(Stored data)
Content starts

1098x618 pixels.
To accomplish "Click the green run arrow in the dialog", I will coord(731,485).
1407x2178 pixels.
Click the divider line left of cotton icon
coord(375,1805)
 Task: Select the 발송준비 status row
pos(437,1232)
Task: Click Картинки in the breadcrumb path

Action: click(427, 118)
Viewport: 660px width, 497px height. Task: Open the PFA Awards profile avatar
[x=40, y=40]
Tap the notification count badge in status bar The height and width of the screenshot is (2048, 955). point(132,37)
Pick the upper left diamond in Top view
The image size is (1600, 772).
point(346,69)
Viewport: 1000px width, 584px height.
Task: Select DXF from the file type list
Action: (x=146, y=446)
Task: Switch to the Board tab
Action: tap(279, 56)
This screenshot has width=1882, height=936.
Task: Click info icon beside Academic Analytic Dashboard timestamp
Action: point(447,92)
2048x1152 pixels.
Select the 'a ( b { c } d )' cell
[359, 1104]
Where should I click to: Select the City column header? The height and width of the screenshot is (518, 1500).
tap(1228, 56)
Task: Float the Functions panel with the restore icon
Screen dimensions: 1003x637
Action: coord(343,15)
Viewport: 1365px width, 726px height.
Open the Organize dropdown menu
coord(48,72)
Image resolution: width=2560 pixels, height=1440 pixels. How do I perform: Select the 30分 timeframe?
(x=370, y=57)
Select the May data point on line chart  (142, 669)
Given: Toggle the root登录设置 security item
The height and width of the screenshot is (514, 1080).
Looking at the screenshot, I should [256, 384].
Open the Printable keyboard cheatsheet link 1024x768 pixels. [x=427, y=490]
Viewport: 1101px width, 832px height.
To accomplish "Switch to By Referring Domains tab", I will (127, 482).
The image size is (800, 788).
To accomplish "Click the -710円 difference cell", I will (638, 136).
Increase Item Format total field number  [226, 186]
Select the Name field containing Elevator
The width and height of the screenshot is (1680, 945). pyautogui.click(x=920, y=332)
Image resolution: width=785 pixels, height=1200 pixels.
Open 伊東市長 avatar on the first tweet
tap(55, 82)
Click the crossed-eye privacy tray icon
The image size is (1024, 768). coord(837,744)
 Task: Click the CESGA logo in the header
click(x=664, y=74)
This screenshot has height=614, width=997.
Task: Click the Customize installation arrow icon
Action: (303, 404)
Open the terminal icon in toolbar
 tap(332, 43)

Content ends

Goal of the exercise: Return a word-for-word copy of the lines above from the one holding "1407x2178 pixels." through the one holding "Pick the upper left diamond in Top view", with both of them included and nothing besides.

Exercise answer:
1407x2178 pixels.
Click the divider line left of cotton icon
coord(375,1805)
 Task: Select the 발송준비 status row
pos(437,1232)
Task: Click Картинки in the breadcrumb path

Action: click(427, 118)
Viewport: 660px width, 497px height. Task: Open the PFA Awards profile avatar
[x=40, y=40]
Tap the notification count badge in status bar The height and width of the screenshot is (2048, 955). point(132,37)
Pick the upper left diamond in Top view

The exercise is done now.